How embodied AI works: The notion of embodiment in AI involves working with real world physical systems. In other words: robots.

Researchers who are developing embodied AI are moving away from a strictly algorithm-led approach. They instead attempt to first understand how biological systems work, then develop general principles of intelligent behaviour, and, finally, apply this knowledge to build artificial systems such as robots or intelligent devices.

The robots use AI to interact with the physical world and to learn from their interactions. In order to do this, they are equipped with sensors that can import data from the world around them, along with AI systems that can examine and ‘learn’ from this data.

For example, if you want to teach a robot to do something like pick up a wrench, the algorithmic method would program it with the movements needed (e.g.: open hand, move hand over wrench, close hand, etc.). An embodied AI approach, in contrast, might instead teach the robot to guess by having it make random attempts, learning from each wrong attempt, until it reaches its goal.

This approach, called reinforcement learning, was used by a lab at UC Berkeley to teach a robot to fold towels and to play games. In effect, the robot teaches itself.

Benefits of embodied AI: This may all sound like a bit the beginning to the film The Terminator, but embodied AI is already being used in many different applications.

The latest versions of the Roomba robot vacuum cleaner use sensors and AI to learn and remember where objects are in a room. In fact, a number of companies are already working on ways to give embodied AI capabilities to a range of Internet of Things (IoT) enabled devices.

John Deere has developed an autonomous robot that uses AI and computer vision to distinguish crop plants from weeds. This way, it only sprays weed killer on the actual weeds. This dramatically reduced the amount of chemicals used.

Startup Neuromation is also conducting research on computer vision AI systems for identification and tracking of individual animals to improve herd management. Autonomous robots shaped like bees are also being used to pollinate plants.

Healthcare start-up Embodied is one of many companies working to create AI-powered companion robots. In the future, this type of robot could be used to keep the elderly company, to monitor patients or even administer medicines.

Embodied AI could also combine AI with existing IoT devices.
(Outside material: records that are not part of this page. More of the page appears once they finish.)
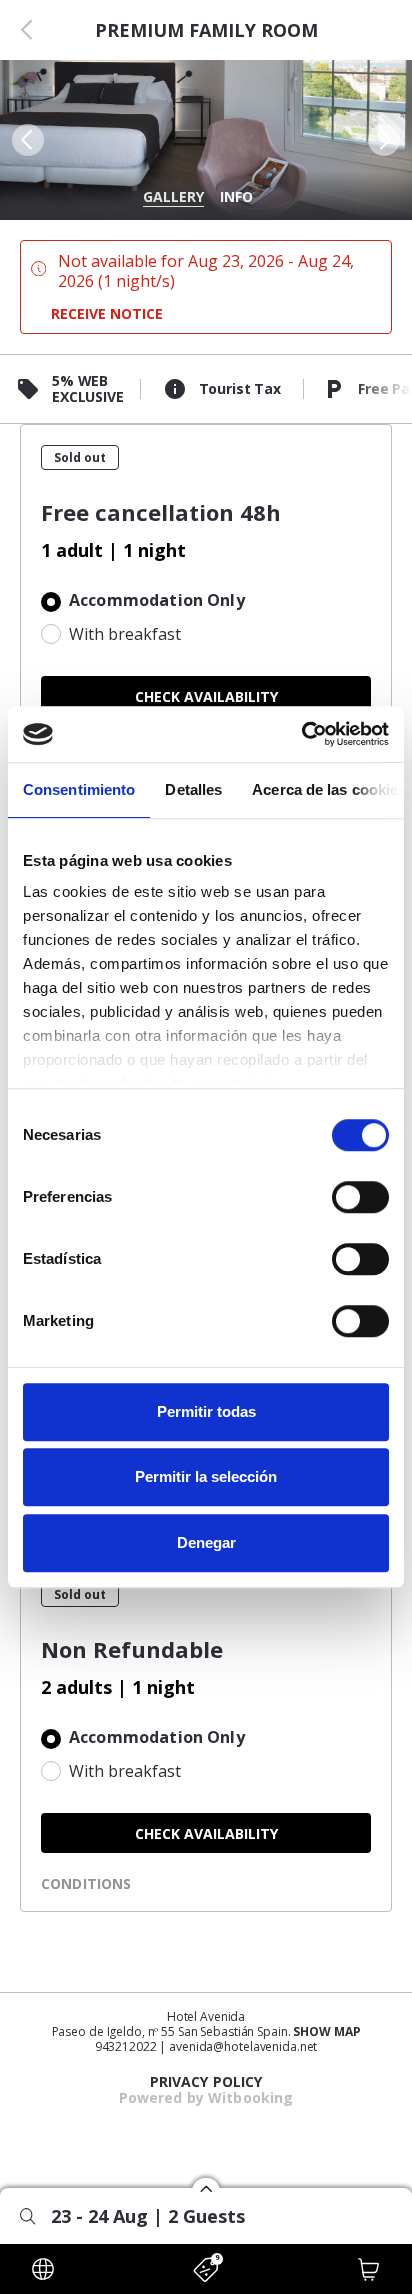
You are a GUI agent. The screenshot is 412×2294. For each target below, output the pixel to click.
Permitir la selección (206, 1476)
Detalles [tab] (193, 789)
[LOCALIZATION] (43, 2269)
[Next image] (386, 140)
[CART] (369, 2269)
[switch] (360, 1197)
For example, instead of using IoT to simply monitor health, as with today’s Fitbit-like devices, an embodied AI-device could make life-saving decisions on the spot, and then administer the correct medication.
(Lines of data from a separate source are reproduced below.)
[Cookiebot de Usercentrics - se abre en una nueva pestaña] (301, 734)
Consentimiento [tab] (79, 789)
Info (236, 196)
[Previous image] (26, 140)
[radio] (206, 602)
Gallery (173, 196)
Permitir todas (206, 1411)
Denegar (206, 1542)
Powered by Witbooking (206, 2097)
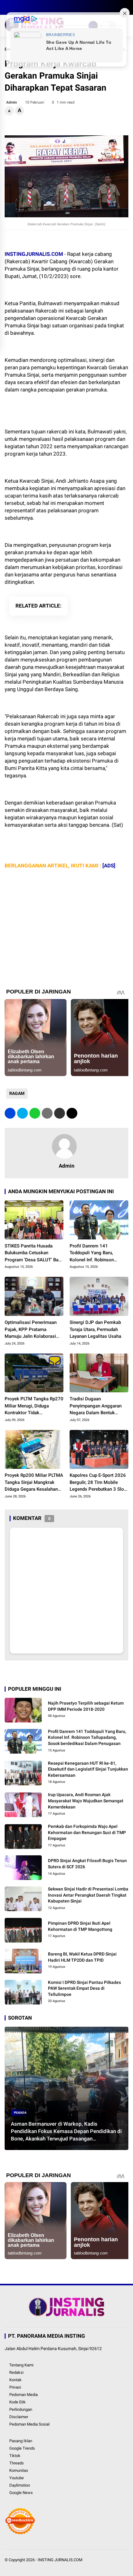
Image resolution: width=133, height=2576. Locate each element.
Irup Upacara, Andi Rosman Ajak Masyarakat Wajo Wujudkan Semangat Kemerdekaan (85, 1800)
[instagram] (26, 7)
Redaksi (16, 2372)
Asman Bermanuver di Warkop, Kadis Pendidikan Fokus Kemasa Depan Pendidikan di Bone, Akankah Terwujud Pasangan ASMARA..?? (66, 2131)
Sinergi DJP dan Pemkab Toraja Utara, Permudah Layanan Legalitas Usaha (95, 1329)
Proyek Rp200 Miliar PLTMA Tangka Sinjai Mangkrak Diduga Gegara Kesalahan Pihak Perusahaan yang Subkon (34, 1482)
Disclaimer (18, 2416)
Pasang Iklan (20, 2441)
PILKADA (20, 2112)
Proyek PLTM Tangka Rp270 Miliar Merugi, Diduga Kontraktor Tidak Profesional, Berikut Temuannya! (34, 1406)
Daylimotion (19, 2485)
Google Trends (22, 2448)
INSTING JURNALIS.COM (60, 2560)
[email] (59, 1113)
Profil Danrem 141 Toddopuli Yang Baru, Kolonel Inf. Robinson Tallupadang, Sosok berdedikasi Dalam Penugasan (92, 1253)
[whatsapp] (34, 1113)
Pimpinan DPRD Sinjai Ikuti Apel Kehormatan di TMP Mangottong (80, 1926)
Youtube (16, 2478)
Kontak (15, 2379)
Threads (16, 2463)
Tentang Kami (21, 2365)
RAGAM (16, 1093)
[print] (47, 1113)
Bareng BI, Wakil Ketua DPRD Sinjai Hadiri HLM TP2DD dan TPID (82, 1957)
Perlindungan (20, 2409)
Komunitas (18, 2470)
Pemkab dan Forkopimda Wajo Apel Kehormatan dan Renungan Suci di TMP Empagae (87, 1832)
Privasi (15, 2387)
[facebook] (7, 7)
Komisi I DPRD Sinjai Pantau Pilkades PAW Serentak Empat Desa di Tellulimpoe (84, 1988)
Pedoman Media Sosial (29, 2424)
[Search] (126, 7)
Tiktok (14, 2455)
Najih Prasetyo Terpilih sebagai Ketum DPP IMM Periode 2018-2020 (86, 1706)
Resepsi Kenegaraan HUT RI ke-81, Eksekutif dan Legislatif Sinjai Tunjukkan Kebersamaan (88, 1769)
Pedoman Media (23, 2394)
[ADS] (108, 865)
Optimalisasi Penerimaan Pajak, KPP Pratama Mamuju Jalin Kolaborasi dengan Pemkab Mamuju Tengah (31, 1330)
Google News (21, 2492)
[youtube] (35, 7)
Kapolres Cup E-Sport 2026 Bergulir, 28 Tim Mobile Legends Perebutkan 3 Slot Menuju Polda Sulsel (98, 1482)
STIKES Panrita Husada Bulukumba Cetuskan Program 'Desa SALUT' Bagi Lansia (33, 1253)
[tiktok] (44, 7)
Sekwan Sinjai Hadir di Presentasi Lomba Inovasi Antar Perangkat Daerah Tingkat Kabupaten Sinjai (88, 1894)
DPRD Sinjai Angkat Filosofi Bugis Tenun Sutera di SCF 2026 (87, 1863)
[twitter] (17, 7)
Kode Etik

What’s next for embodied AI: The area of greatest potential interest in embodied AI may be in autonomous vehicles. In particular, developing onboard systems that allow autonomous vehicles to learn about their environment as they drive. The goal is for these vehicles to learn how to drive much as humans do, by sensing their environment and making decisions based on what they experience.
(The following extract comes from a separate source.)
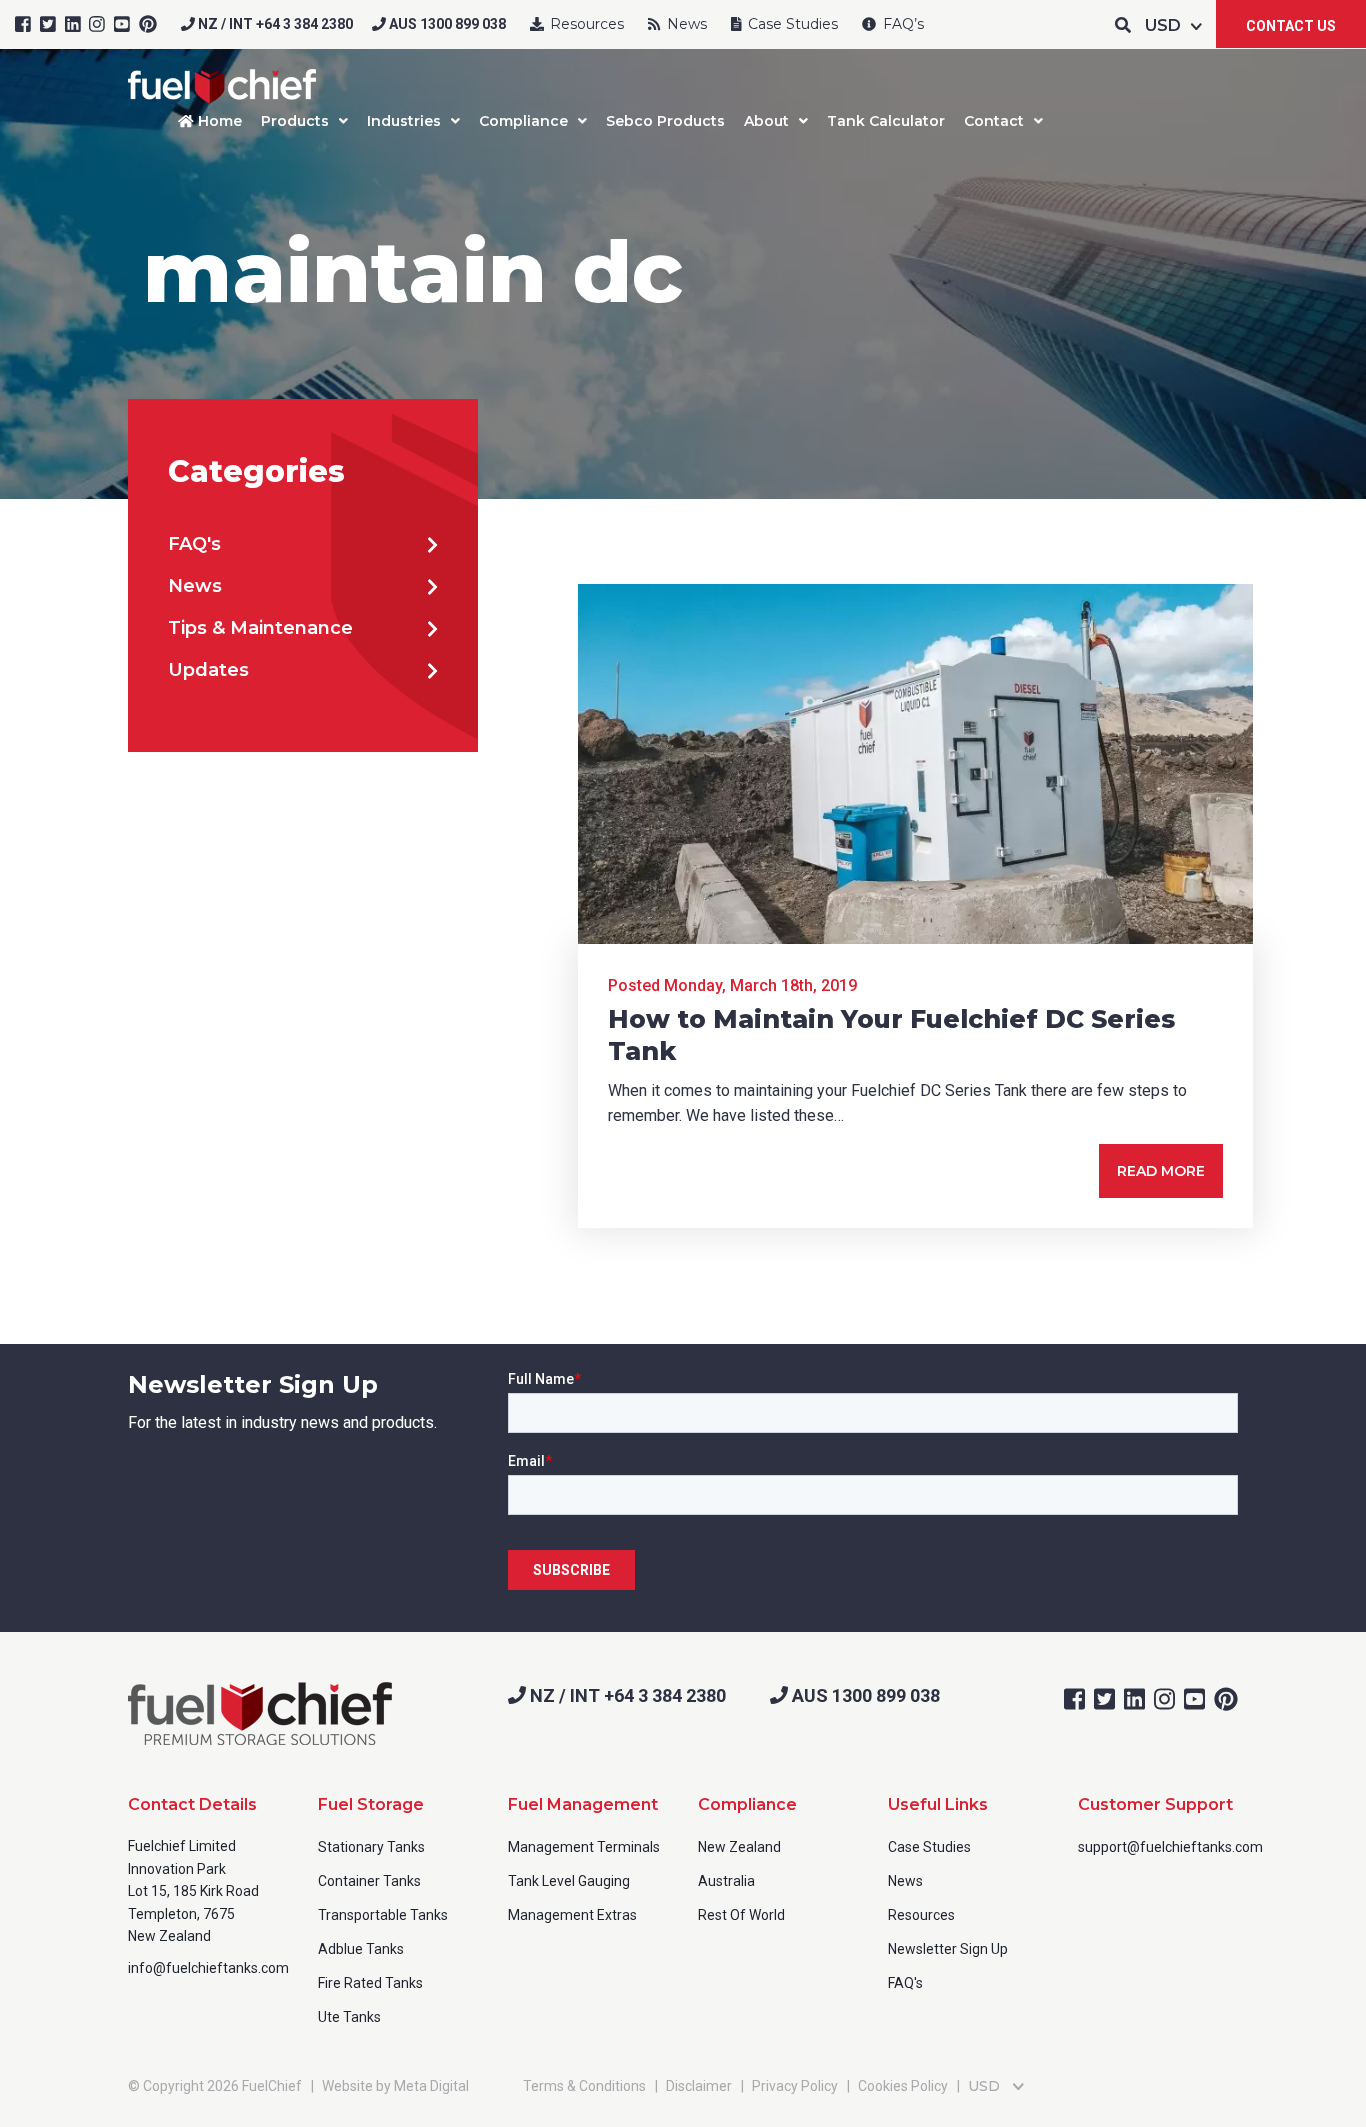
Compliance (523, 121)
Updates (208, 670)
While this type of highly-functional embodied AI is still a long way off, many researchers are working in this area. At IBM, researchers have developed a do-it-yourself cardboard robot, powered by a Raspberry Pi and IBM’s Watson — trained through machine learning  — and which includes a servo-powered arm, a camera, and a microphone. The robot is being made available to anyone who wants to experiment with embodied AI.

As embodied AI moves into the mainstream, new questions — such as how to teach robots to understand context and whether humans and robots will understand concepts and categories in the same way — will likely come to the fore.